YOUR SOLIN GENERATED RECIPE
Creamy Lemon Herb Chicken with Roasted Root Vegetables
Enjoy a light yet flavorful dish featuring tender chicken breast marinated in a zesty lemon herb sauce, served alongside a medley of roasted carrots and parsnips. The creamy yogurt-based dressing perfectly complements the savory chicken and warmly roasted vegetables, making this dish a vibrant, balanced meal that delights both the palate and your nutritional goals.
INGREDIENTS
4 ounces Chicken Breast
1 medium Carrot
1 medium Parsnip
1/4 cup Nonfat Greek Yogurt
1 tbsp Fresh Lemon Juice
1 tsp Olive Oil
2 tbsp Mixed Fresh Herbs
Salt and Black Pepper to taste
PREPARATION
Preheat your oven to 400°F.
In a bowl, mix the nonfat Greek yogurt, fresh lemon juice, mixed fresh herbs, salt, and black pepper to create the creamy herb sauce.

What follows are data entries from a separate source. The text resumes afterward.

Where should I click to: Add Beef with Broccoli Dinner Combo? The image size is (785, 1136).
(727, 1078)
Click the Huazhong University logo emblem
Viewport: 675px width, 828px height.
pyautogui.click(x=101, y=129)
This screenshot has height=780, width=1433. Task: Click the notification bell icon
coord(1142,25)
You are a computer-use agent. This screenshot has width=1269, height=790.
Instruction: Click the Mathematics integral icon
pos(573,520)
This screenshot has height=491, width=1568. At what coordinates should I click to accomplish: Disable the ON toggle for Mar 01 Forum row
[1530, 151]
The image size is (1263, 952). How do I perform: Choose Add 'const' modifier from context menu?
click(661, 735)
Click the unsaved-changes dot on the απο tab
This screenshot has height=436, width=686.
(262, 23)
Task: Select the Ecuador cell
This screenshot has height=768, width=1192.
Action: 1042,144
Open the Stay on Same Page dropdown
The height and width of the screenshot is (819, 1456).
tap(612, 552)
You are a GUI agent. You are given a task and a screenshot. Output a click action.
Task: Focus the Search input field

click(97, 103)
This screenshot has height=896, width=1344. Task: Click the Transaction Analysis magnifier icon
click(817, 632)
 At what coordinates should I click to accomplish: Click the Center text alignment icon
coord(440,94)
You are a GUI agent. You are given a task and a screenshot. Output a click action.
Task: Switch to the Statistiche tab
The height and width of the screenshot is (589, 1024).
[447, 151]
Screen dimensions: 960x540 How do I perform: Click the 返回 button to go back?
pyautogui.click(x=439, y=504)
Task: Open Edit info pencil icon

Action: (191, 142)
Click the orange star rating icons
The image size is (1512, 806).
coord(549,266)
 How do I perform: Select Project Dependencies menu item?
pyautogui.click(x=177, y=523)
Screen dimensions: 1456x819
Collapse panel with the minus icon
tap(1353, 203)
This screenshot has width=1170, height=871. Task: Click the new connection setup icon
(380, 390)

Place the chicken breast on a lightly greased baking sheet. Season both sides with a little salt and pepper, then smear half of the lemon herb sauce over the top.
Peel and chop the carrot and parsnip into even sticks. Toss the vegetables in a bowl with the olive oil, salt, and pepper.
Spread the vegetables around the chicken on the baking sheet.
Roast in the oven for about 20-25 minutes or until the chicken is cooked through and the vegetables are tender and slightly caramelized.
Once cooked, drizzle the remaining lemon herb sauce over the chicken and vegetables before serving.